Published in the Journal of Extracellular Vesicles, the study successfully delivered RIG-I-activating RNAs using small, lipid membrane-bound particles released by red blood cells, called red blood cell extracellular vesicles (RBCEVs), to suppress cancer progression. The team had also discovered in earlier studies that these vesicles are ideal therapeutic carriers with a natural ability to deliver bioactive molecules to many cell types.
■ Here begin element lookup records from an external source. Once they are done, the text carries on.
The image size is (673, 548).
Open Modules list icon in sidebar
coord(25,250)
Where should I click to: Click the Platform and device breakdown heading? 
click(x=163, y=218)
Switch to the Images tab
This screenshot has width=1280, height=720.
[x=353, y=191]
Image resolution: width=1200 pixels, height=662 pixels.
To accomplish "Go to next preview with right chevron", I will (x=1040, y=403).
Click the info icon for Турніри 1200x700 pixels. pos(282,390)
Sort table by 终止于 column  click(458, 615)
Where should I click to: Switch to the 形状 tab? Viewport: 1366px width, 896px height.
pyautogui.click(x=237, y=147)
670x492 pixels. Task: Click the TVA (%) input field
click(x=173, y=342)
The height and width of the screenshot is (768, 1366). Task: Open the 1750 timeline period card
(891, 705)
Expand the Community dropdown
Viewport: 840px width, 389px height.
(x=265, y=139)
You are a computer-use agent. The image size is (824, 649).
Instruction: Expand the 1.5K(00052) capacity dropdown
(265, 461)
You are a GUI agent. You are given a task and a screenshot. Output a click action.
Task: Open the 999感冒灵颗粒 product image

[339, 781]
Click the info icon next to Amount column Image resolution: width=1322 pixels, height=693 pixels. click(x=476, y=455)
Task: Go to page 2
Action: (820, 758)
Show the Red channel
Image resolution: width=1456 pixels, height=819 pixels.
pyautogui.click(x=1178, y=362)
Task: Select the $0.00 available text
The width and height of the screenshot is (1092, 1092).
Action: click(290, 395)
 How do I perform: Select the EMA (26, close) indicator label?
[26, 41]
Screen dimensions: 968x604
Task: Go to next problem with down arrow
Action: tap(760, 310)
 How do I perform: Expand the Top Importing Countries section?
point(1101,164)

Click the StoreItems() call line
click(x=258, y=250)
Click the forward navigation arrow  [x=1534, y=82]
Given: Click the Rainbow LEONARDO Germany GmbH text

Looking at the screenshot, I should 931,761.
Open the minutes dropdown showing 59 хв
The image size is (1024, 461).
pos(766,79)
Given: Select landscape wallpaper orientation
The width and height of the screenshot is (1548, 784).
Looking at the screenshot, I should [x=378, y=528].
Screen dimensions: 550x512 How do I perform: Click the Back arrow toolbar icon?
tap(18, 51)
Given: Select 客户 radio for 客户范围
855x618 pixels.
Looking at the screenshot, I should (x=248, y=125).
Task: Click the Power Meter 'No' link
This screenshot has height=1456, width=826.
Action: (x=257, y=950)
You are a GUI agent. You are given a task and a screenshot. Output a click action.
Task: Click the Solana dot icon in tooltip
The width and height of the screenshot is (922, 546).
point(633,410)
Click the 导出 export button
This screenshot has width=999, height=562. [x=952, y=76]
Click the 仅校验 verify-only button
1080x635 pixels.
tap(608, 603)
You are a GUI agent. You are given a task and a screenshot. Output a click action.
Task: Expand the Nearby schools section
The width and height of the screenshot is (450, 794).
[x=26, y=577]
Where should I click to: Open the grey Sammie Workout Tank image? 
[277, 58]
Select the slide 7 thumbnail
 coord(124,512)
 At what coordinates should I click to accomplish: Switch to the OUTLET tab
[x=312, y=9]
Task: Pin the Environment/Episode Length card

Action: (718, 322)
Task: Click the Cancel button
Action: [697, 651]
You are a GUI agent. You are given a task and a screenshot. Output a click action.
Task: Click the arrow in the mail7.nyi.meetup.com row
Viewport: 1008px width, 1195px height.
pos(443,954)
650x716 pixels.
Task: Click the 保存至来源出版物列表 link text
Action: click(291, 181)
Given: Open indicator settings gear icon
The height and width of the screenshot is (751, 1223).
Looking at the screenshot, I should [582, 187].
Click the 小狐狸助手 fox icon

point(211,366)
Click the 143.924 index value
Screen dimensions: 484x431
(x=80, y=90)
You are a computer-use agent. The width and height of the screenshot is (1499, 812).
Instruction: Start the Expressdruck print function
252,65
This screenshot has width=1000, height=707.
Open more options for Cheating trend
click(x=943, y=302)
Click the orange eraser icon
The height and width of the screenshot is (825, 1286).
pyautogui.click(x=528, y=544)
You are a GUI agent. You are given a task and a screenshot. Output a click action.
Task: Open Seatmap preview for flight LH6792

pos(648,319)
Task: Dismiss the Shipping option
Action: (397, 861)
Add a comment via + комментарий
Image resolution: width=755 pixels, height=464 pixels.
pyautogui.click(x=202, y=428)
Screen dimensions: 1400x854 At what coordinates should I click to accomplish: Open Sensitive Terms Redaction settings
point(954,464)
Extracellular vesicles deliver RIG-I agonists to fire up cancer cells and trigger immune attack.
Assistant Professor Minh Le from the Institute for Digital Medicine (WisDM) and Department of Pharmacology at NUS Medicine, who led the study, explained, “With the discovery of these vesicles’ ability to deliver therapeutics effectively to targeted receptors, we hope that our research can lead to better treatment outcomes for cancer patients. The correct homing of the therapeutics to diseased cells is also critical in minimising off-target effects that can result in toxicity.”
To further examine the function of RBCEVs in carrying a broader range of therapeutics to more cancer cell types, the team plans to conduct further research in collaboration with the National University Cancer Institute and Cancer Science Institute of Singapore. Concurrently, RBCEV technologies are under intensive research at Carmine Therapeutics, an EVX Ventures company which aims to develop the next generation of gene therapy based on RBCEVs for treatments of rare diseases and cancer.
Professor Dean Ho, Director of WisDM, added, “Our team at WisDM is committed to bridging medical innovation with clinically-relevant impact. The findings by Asst Prof Le and collaborators represent major advances in RNA-based therapy and nanomedicine that can be realised through multidisciplinary ecosystems.”
WisDM is one of ten Translational Research Programmes at NUS Medicine aimed at creating a strong and coherent scientific base to deliver impactful and meaningful research outcomes for the School and Singapore’s health system.